1980 novel by William Horwood

Duncton Wood is the first novel by English author William Horwood. It is the first of a six-volume fantasy series of the same name.

==Series overview==
Duncton Wood and its sequels have as its protagonists anthropomorphic moles living in Moledom, a community in Great Britain. Moledom has its own social organization, history, and written language. The moles do not otherwise make use of technology or clothing.

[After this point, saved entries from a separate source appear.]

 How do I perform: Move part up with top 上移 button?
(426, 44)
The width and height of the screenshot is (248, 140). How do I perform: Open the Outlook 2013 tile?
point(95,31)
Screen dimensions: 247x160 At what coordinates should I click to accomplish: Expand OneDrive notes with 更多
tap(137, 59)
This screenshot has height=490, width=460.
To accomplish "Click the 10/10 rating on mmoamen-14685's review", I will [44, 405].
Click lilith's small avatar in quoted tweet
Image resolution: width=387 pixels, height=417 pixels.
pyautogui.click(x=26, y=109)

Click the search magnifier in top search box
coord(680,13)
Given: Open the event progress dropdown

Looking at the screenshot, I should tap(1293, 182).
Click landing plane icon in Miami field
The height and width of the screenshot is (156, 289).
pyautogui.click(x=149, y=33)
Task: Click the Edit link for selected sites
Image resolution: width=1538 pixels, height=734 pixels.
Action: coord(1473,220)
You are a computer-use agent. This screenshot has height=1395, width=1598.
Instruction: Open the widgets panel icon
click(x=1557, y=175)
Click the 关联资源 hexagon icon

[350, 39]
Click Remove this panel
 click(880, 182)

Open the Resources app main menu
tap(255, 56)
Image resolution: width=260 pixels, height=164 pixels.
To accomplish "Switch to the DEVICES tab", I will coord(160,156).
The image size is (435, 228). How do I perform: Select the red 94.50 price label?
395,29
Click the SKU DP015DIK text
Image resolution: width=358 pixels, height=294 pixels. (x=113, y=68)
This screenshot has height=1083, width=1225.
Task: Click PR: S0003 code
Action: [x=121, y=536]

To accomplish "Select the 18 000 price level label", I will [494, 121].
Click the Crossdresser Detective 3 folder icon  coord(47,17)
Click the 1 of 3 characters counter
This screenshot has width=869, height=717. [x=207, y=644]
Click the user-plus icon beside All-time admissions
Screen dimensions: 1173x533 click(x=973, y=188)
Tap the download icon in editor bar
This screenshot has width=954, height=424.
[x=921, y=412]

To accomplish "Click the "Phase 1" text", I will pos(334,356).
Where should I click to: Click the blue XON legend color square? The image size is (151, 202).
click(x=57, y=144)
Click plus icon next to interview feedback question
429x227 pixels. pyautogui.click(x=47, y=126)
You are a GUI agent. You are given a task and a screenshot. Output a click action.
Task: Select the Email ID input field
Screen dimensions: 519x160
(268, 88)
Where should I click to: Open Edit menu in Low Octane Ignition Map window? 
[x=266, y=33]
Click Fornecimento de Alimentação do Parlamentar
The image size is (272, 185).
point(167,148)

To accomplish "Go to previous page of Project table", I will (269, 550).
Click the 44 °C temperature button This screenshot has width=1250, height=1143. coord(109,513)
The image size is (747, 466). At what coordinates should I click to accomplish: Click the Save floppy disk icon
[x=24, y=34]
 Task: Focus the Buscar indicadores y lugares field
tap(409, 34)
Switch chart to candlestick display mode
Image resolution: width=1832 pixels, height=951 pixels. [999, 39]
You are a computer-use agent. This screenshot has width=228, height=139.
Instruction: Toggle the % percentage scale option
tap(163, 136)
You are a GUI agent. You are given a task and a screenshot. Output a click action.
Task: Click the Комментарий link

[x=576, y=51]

The other focus of the Duncton series is the Stone, a religion based on the standing stones and stone circles of Britain. The novels are mainly set in and around megalith sites such as Avebury and Rollright. The eponymous wood itself is fictional, inspired by Wittenham Clumps and Wytham Woods (both near Oxford, where the author was living when he wrote the first book), and borrows its name from a village in West Sussex.

In the course of the books, individual moles travel great distances quite quickly (Duncton Wood in Oxfordshire to Siabod in Wales and back again, for example).

==The Duncton Chronicles==
The first volume, originally written as a standalone novel, tells the story of the romance between the Duncton moles Bracken and Rebecca as the long-held traditions surrounding the Duncton Stone recede under the rule of Rebecca's tyrannical father Mandrake and the evil and manipulative Rune.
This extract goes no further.